→ Problems and tasks:
A. Answer these questions about the Jackson Hole report:
(i) Which two professors wrote "The Housing Finance Revolution"?
(ii) What was the average annual growth in U.S. mortgage debt between 1992 and 2002?
(iii) Which company is named as an originator of loans?
B. Please carry on the Jackson Hole report from its last sentence.

→ Text block:
____

Report from Jackson Hole

Here are some brief impressions about this morning’s papers at the Federal Reserve conference.

First up was “The Housing Finance Revolution” by George Washington University Professor Richard Green and Wharton Professor Susan Wachter. One of the interesting points made by this paper is that although there are important differences across countries in how mortgage finance has changed recently, there are some dominant trends that are unmistakably global. The 8% average annual growth in U.S. mortgage debt between 1992 and 2002 seems actually modest compared to many other countries:



Average annual growth rate of mortgage debt. Source: Green and Wachter (2007).



Rising real estate prices and declining interest were also very much a global development, as indicated by these global averages from the paper:



Global average interest rate and house price index. Source: Green and Wachter (2007).



Green and Wacther then asked whether the mortgage finance revolution would now be followed by a reign of terror, delving into the origins of current problems with subprime mortgages. The authors write:

The behavior of investors with respect to subprime mortgages is puzzling, to say the least. Mortgage originators had powerful incentives to originate loans, regardless of quality: every mortgage that was successfully originated and sold to an investor produced a fee for the originator. While companies that originated the loan, such as New Century, could give representations and warrantees to investors that loans met some minimum standard, they were not well enough capitalized to make good on any promises in the event of large-scale default. It is difficult to understand why this was not clear to investors ex ante.

____

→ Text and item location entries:

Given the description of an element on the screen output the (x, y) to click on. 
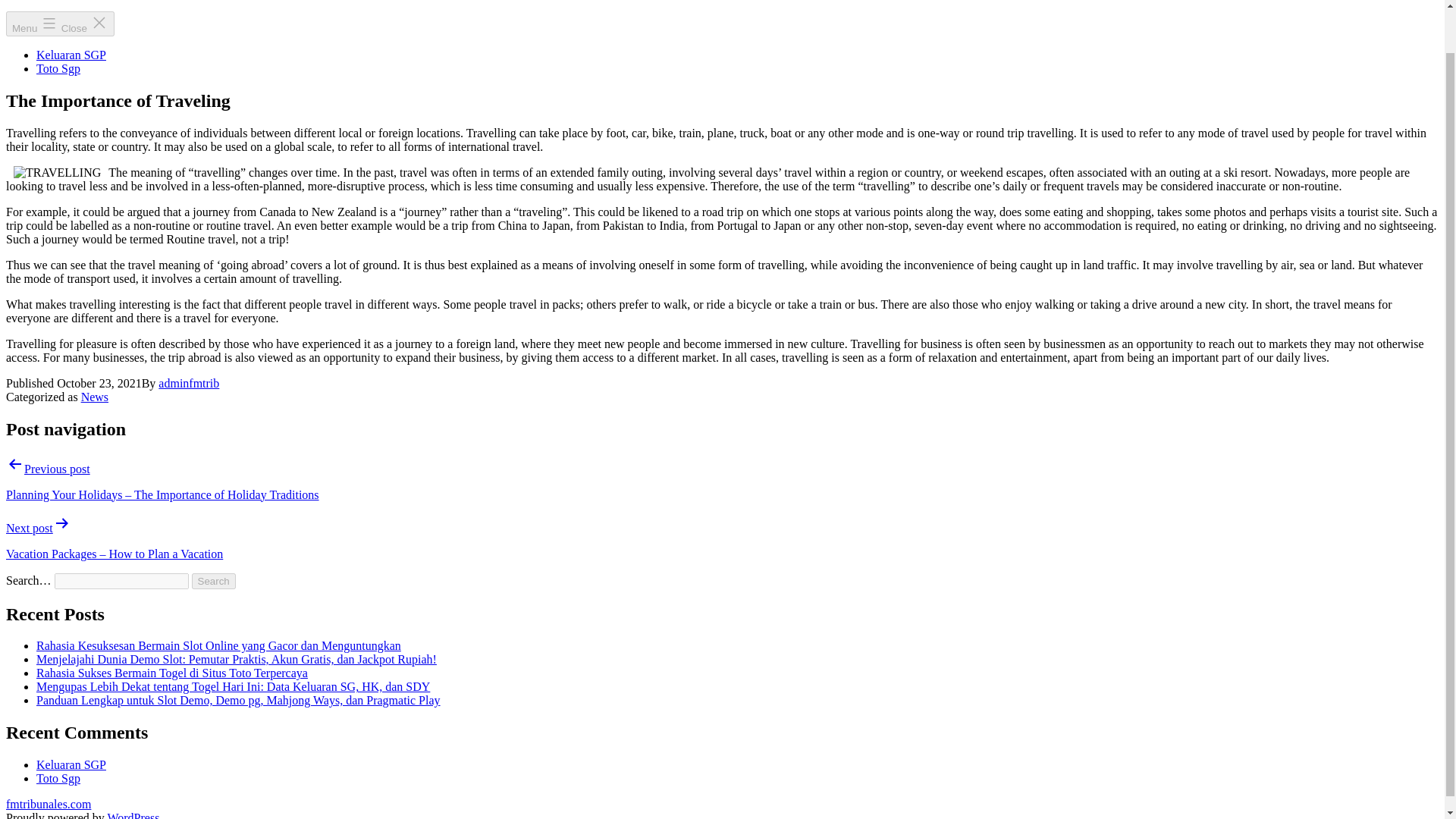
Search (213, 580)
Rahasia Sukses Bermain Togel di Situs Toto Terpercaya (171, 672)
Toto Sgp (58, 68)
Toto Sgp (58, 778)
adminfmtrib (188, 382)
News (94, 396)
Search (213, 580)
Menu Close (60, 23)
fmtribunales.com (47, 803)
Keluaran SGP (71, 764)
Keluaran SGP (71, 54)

____

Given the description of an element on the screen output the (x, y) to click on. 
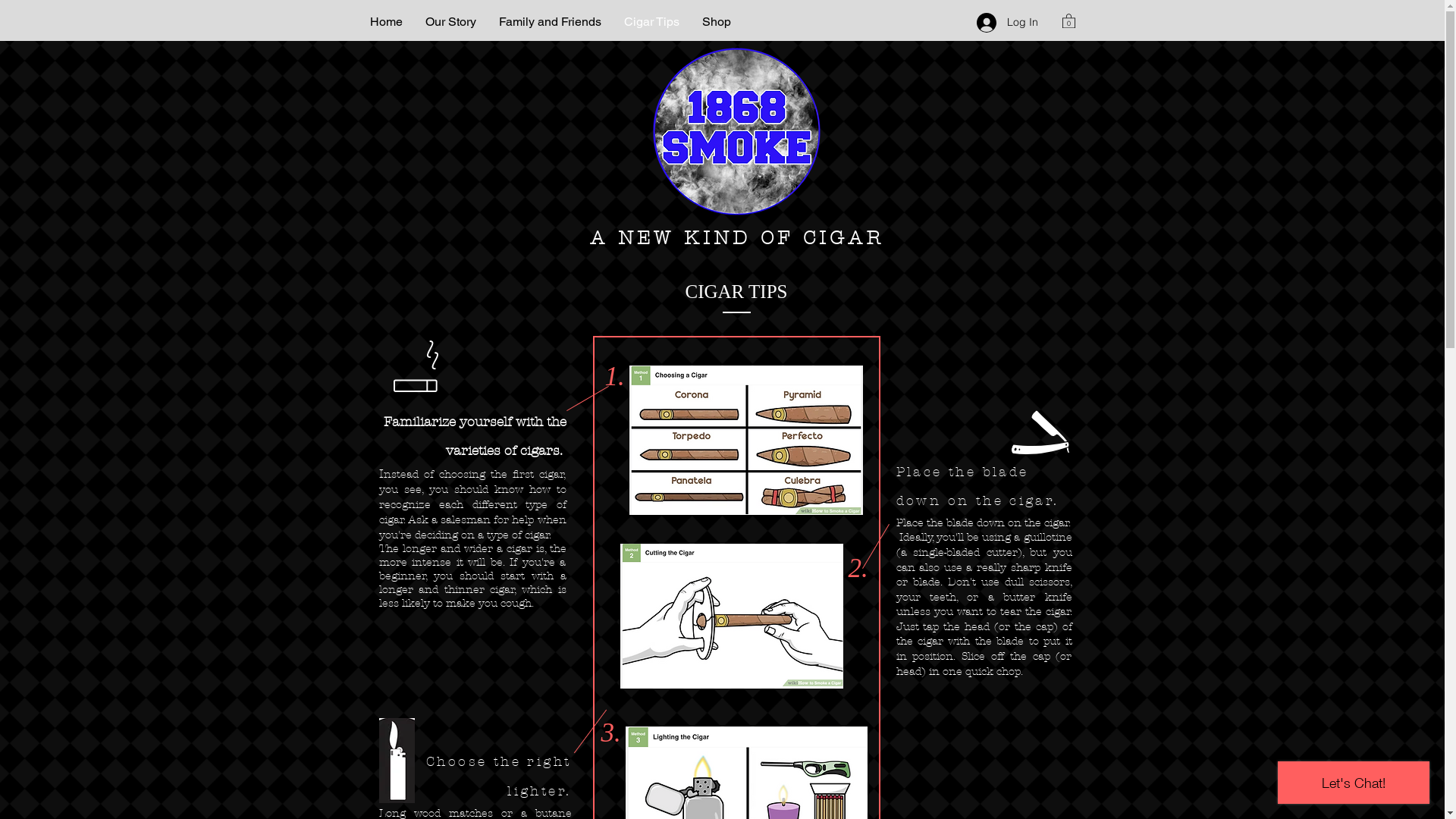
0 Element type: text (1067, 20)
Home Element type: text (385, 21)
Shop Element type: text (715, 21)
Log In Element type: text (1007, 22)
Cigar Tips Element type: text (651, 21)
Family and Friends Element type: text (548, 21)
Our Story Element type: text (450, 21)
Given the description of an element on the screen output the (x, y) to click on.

____

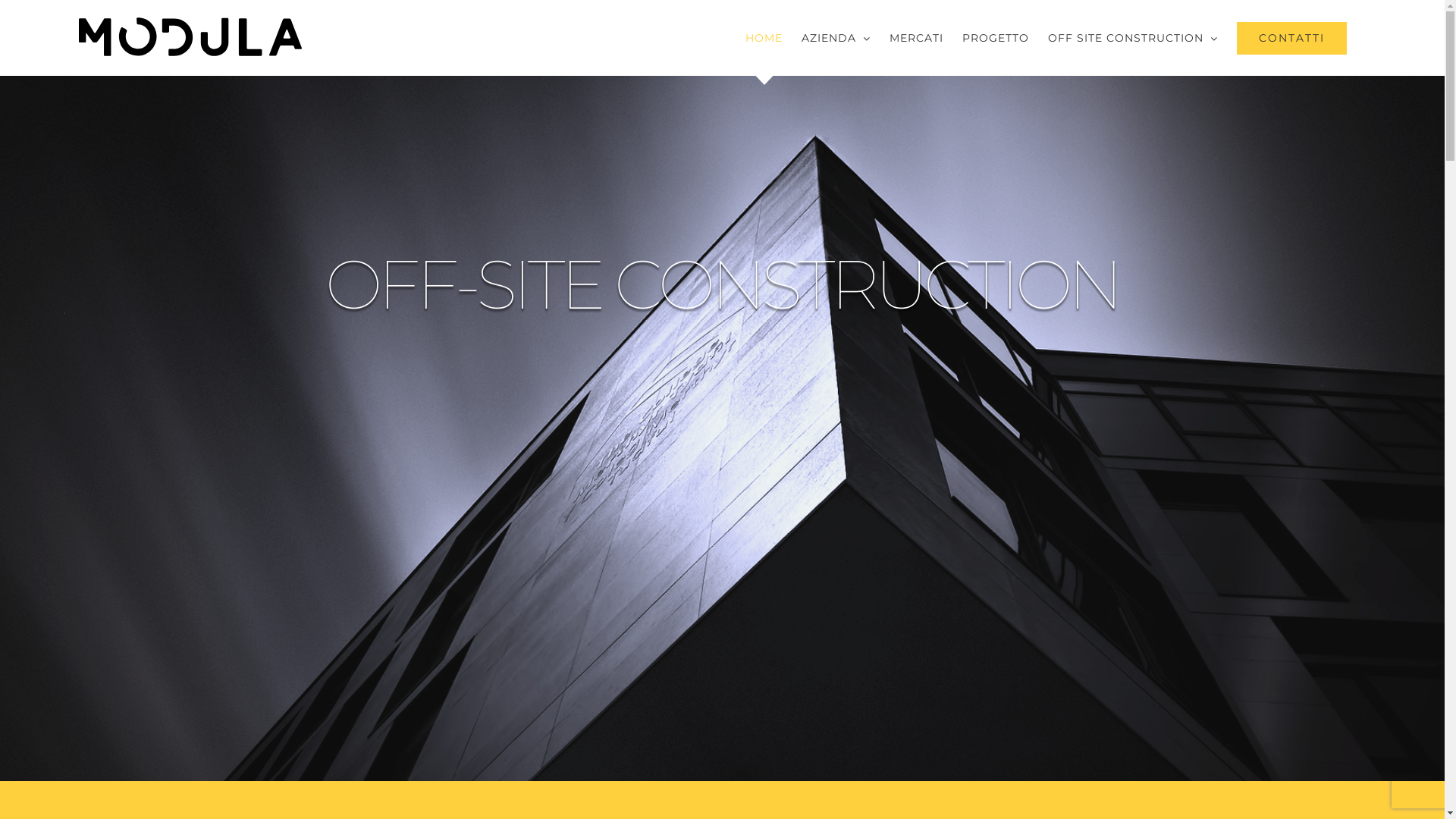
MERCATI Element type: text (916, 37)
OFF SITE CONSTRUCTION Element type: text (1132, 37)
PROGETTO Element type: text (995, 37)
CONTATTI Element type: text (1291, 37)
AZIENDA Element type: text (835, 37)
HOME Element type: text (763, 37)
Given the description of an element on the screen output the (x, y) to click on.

____

→ Replies:
A.
(i) Richard Green of George Washington University and Susan Wachter of Wharton
(ii) 8%
(iii) New Century

B.
The second puzzle is that investors and rating agencies appeared to believe that diversification per se could cause systemic risk to disappear. It is of course the case that as a security becomes more diversified, unsystematic risk will get smaller, but mortgages with ten percent default probabilities will continue to carry such probabilities, regardless of the securities in which they are packaged….

The third puzzle is investors’ seeming lack of understanding about housing market risk.

I agree very much with Green and Wachter that these are the key questions to be asking, and will offer some further thoughts about them tomorrow.

The authors of the second and third papers of this morning’s session, Yale Professor Robert Shiller and UCLA’s Ed Leamer both struck fiercely iconoclastic tones. Shiller’s basic answer to the Green-Wachter puzzles is as follows:

…a significant factor in this boom was a widespread perception that houses are a great investment, and the boom psychology that helped spread such thinking. In arguing this, I will make some reliance on the emerging field of behavioral economics. This field has appeared in the last two decades as a reaction against the strong prejudice in the academic profession against those who interpret price behavior as having a psychological component….

These principles of psychology include psychological framing, representativeness heuristic, social learning, collective consciousness, attention anomalies, gambling anomalies such as myopic loss aversion, emotional contagion, and sensation seeking.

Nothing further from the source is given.